This work is important in several regards. Despite a plethora of popular works on scrapbooking, and the proliferation of the practice itself, this work is the first to provide a systematic qualitative examination of the historical development of scrapbooks, and to explicate not only the individualistic aspects of their creation, but the ways in which the material culture available to an individual influences the collection and display of ephemera. The authors are able to provide both micro-level analysis of individual collections--their aesthetics, construction, materials, and so on--and macro-level insights into, for example, the ways in which technological innovations influenced availability of materials, the ways in which political culture influenced individuals' representation of events, and how social location (race, class, and gender) influence both individuals' perceptions and representations of culture. The authors call into question some widely held misconceptions about scrapbooking--that it is fundamentally a female pastime, that collections of ephemera are trivial and tell us little about culture--in a way that invites scholars to explore these representations of self and society in the future more often and more systematically.

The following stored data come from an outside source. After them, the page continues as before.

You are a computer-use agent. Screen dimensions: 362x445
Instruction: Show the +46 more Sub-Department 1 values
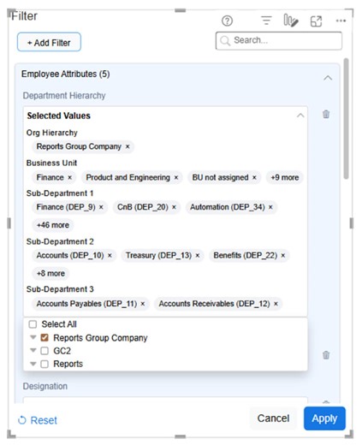click(53, 225)
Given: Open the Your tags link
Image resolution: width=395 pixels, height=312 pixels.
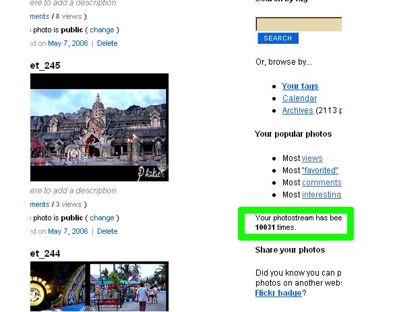Looking at the screenshot, I should [300, 86].
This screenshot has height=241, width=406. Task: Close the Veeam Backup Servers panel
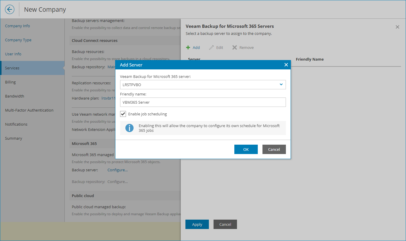[x=398, y=27]
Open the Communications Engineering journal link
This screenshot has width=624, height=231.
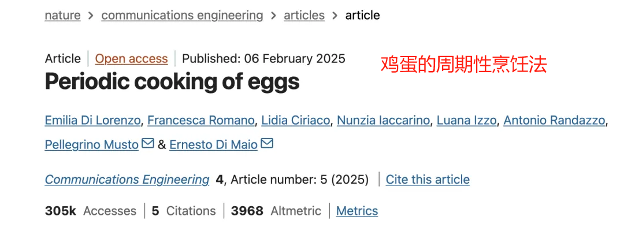(127, 180)
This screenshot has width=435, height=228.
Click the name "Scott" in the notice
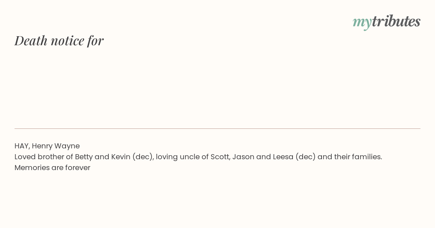pyautogui.click(x=220, y=157)

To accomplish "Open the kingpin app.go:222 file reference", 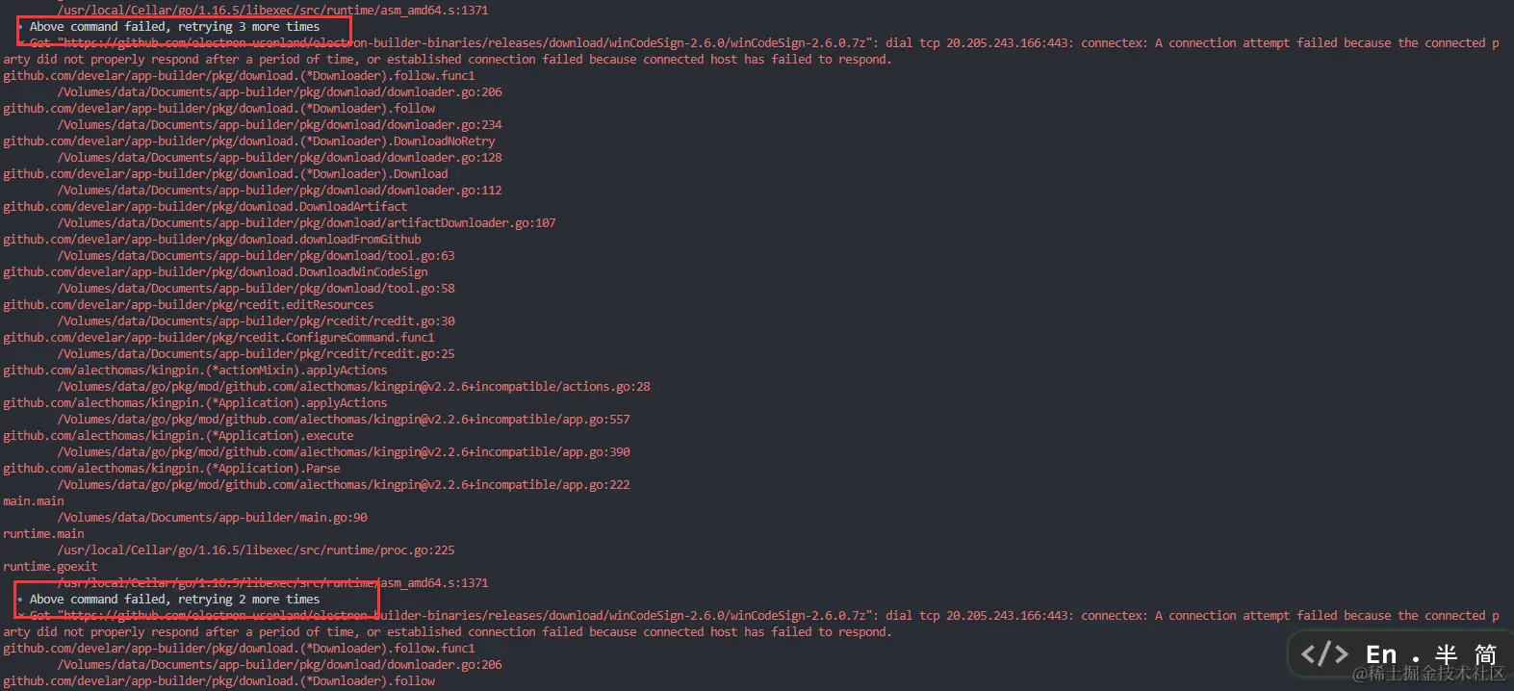I will pos(344,485).
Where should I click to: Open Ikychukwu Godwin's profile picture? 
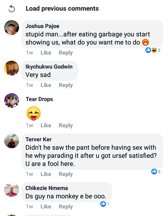12,68
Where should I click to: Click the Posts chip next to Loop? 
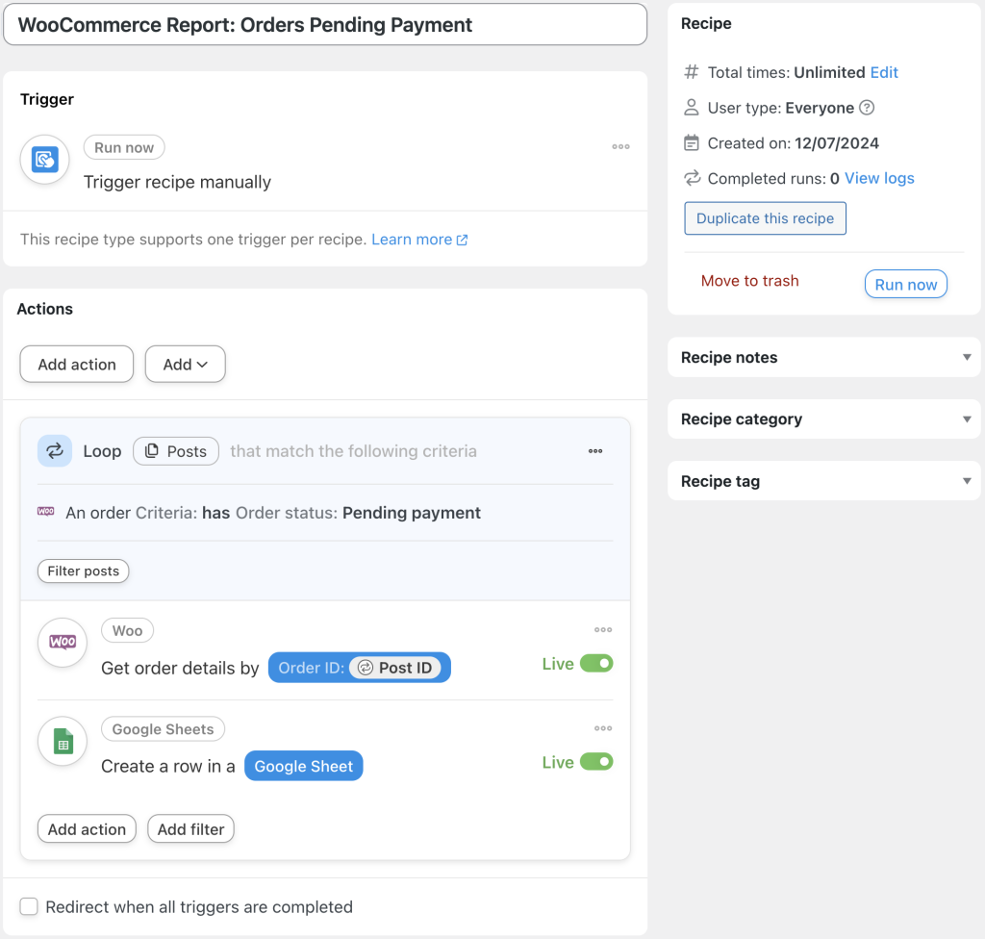[x=176, y=450]
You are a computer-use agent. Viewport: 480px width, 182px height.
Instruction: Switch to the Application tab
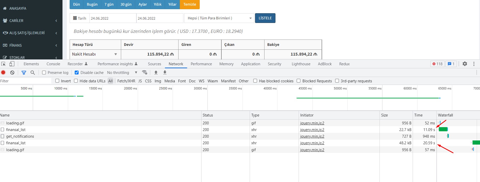[x=250, y=64]
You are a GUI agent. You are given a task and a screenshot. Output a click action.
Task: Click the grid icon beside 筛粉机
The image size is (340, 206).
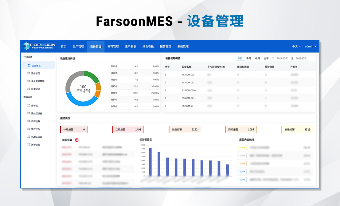pos(28,105)
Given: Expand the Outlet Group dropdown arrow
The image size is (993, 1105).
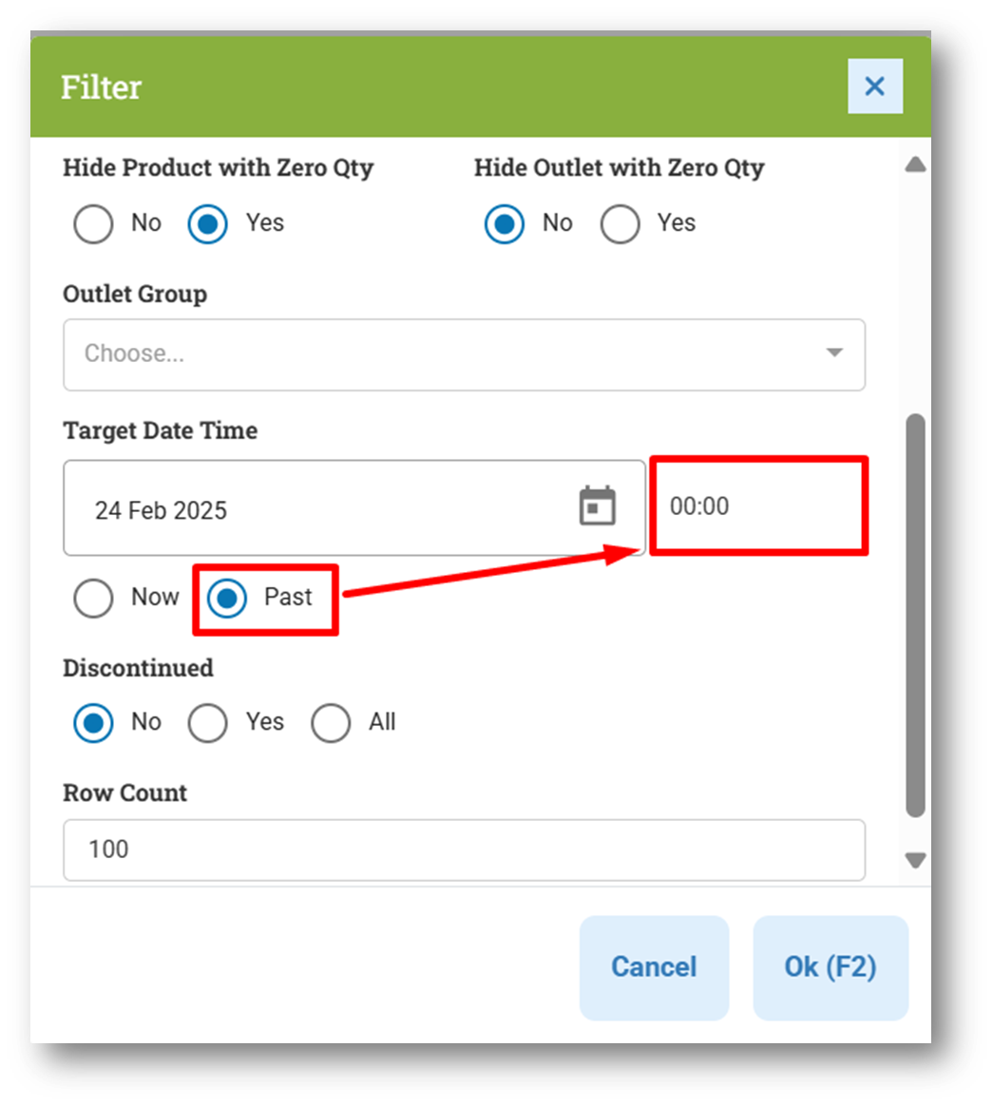Looking at the screenshot, I should click(x=834, y=352).
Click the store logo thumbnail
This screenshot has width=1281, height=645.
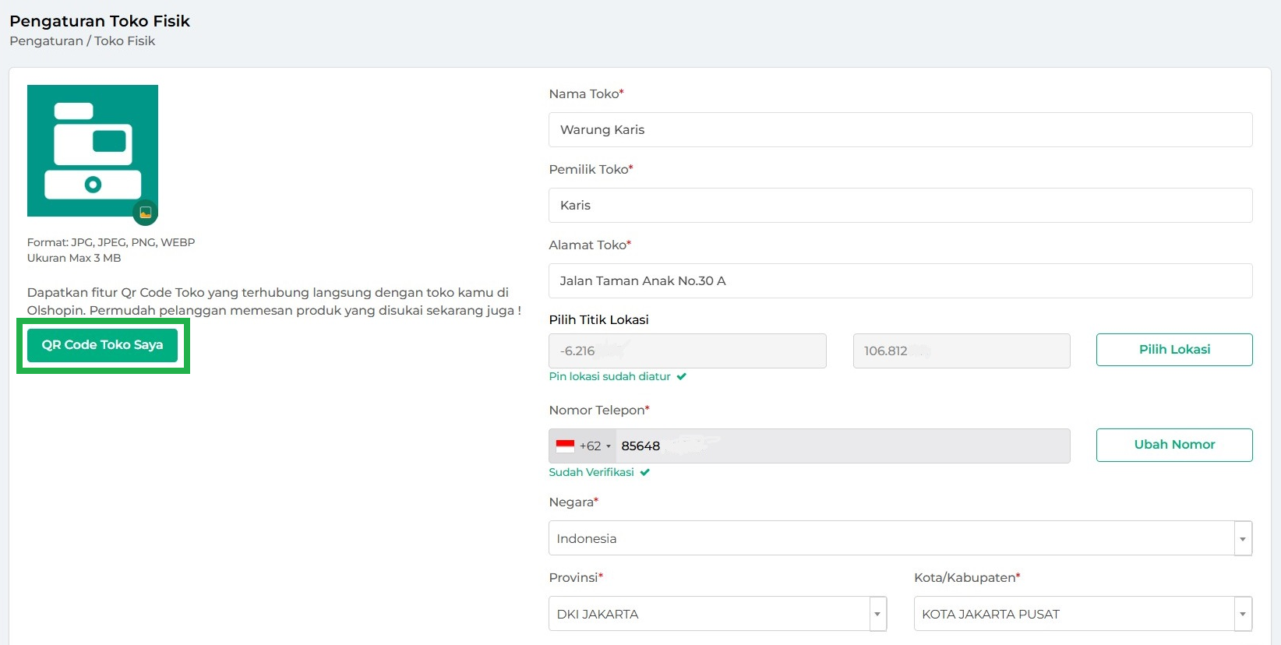click(92, 150)

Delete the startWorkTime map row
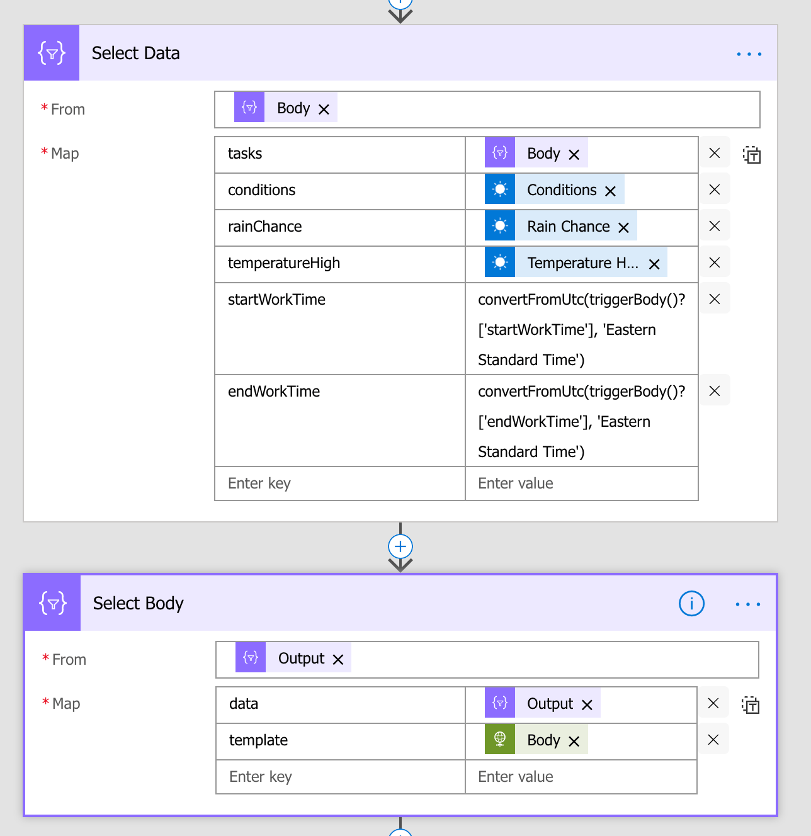click(x=714, y=298)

While many of the essays included in The Scrapbook in American Life could stand alone as interesting works on various historical aspects of the scrapbooking tradition, together they provide the first methodical and wide-ranging examination of a widespread but often ignored aspect of material culture. At a minimum, this work will draw scholars' attention to these individual and social constructions of material culture.
Notes
[1]. For discussion of the friendship album see Starr Ockenga, On Women and Friendship: A Collection of Victorian Keepsakes and Traditions (New York: Stewart, Tabori and Chang, 1993).
[2]. Of particular import is Patricia Buckler's "A Silent Woman Speaks: The Poetry in a Woman's Scrapbook of the 1840s," Prospects 16 (1991): pp. 149-69.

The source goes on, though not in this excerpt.